After the first town hall became dilapidated, the council led by the mayor, Jean Louis Delarue, decided to commission a combined town hall and school. The site they selected, on land known as La Plâtrière on the corner of Place René-Coty and Rue Danielle Casanova, was acquired in 1885. The building was designed in the neoclassical style, built in ashlar stone and was completed in 1888. It was laid out as three pavilions with the town hall in the central pavilion and the girls' school in the left pavilion and the boys' school in the right pavilion. The central pavilion featured a doorway with a segmental pediment on the ground floor, a casement window on the first floor and a clock above. (Note: Although the original building has since been demolished, it was recreated on the same site at a cost €2 million, in a similar style but with a single frontage, and officially re-opened by the politicians, Laure Darcos and Jocelyne Guidez, as the École Rosa Parks in September 2019.)

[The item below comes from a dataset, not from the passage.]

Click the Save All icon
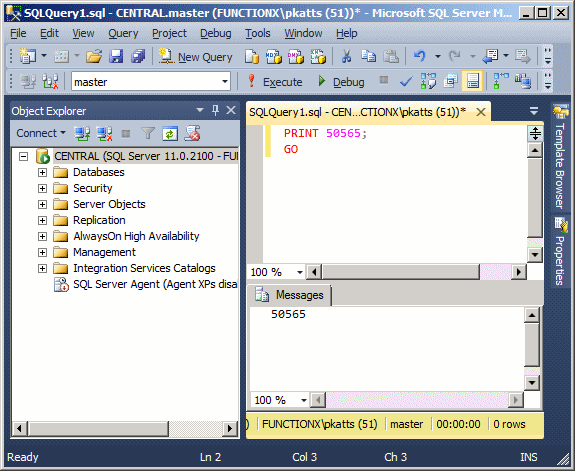This screenshot has height=471, width=575. (138, 56)
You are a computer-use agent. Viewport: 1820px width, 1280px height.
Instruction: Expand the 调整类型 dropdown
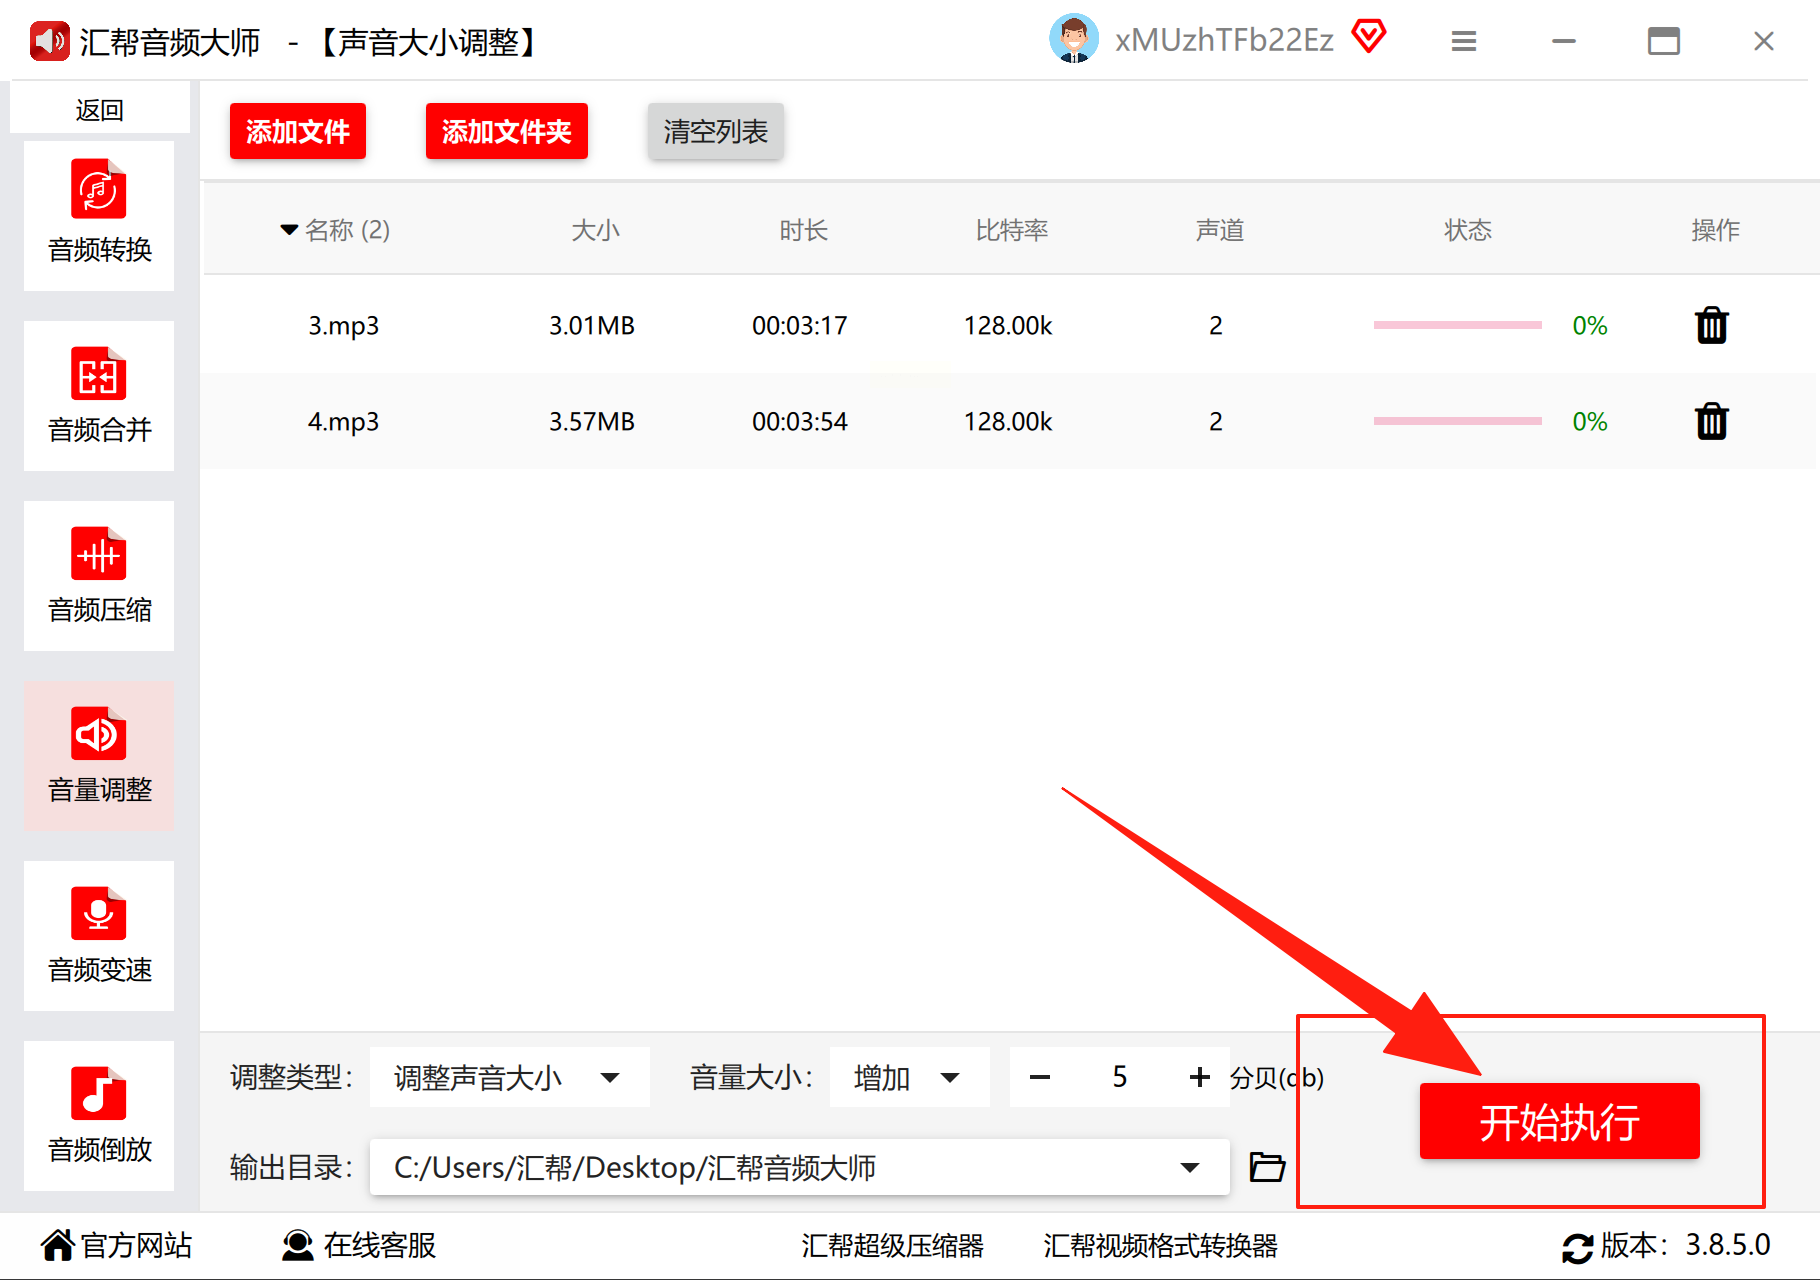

On 24 August 1944, during the Second World War, in fighting to secure the liberation of the town, a local politician and member of the French Resistance, Marcel Perdereau, was shot and killed by German troops in the square in front of the town hall.

In the early 1960s, following significant population growth, the council led by the mayor, Henri Longuet, decided to establish a more substantial town hall. The building they selected was the Château Lacroix. The site had been occupied by the "Ferme de La Tournelle" (Farm of La Turnelle), an outbuilding of the Piédefer d'Aiguemont estate, in the 18th century. A former mayor, Jean-Baptiste Bruneau, commissioned a private house on the site in the mid-19th century. The house was designed in the neoclassical style, built in ashlar stone and was completed in around 1855.

The design involved a symmetrical main frontage of seven bays facing onto Place de la République. The central bay featured a short flight of steps leading up to a segmental headed doorway flanked by banded pilasters supporting an entablature with triglyphs. On the first floor, there was a round headed window flanked by two pairs of fluted Ionic order pilasters supporting an entablature and a segmental pediment with a clock in the tympanum. The other bays were fenestrated by casement windows with cornices on the ground floor and by casement windows surmounted by moulded panels on the first floor. The house was initially called Château La Tournelle until it was acquired by Sieur Lacroix and became Château Lacroix in 1924. A large park was established behind the house: two sandstone markers, which had been recovered from the old road from Versailles to Corbeil-Essonnes, were installed there and designated as monuments historique by the French government in 1934.

Although the house had been owned by the council since 1943, it was not converted for municipal use until 1962. A programme of works, involving the construction of two new wings and the creation a Salle du Conseil (council chamber), was completed in 1972.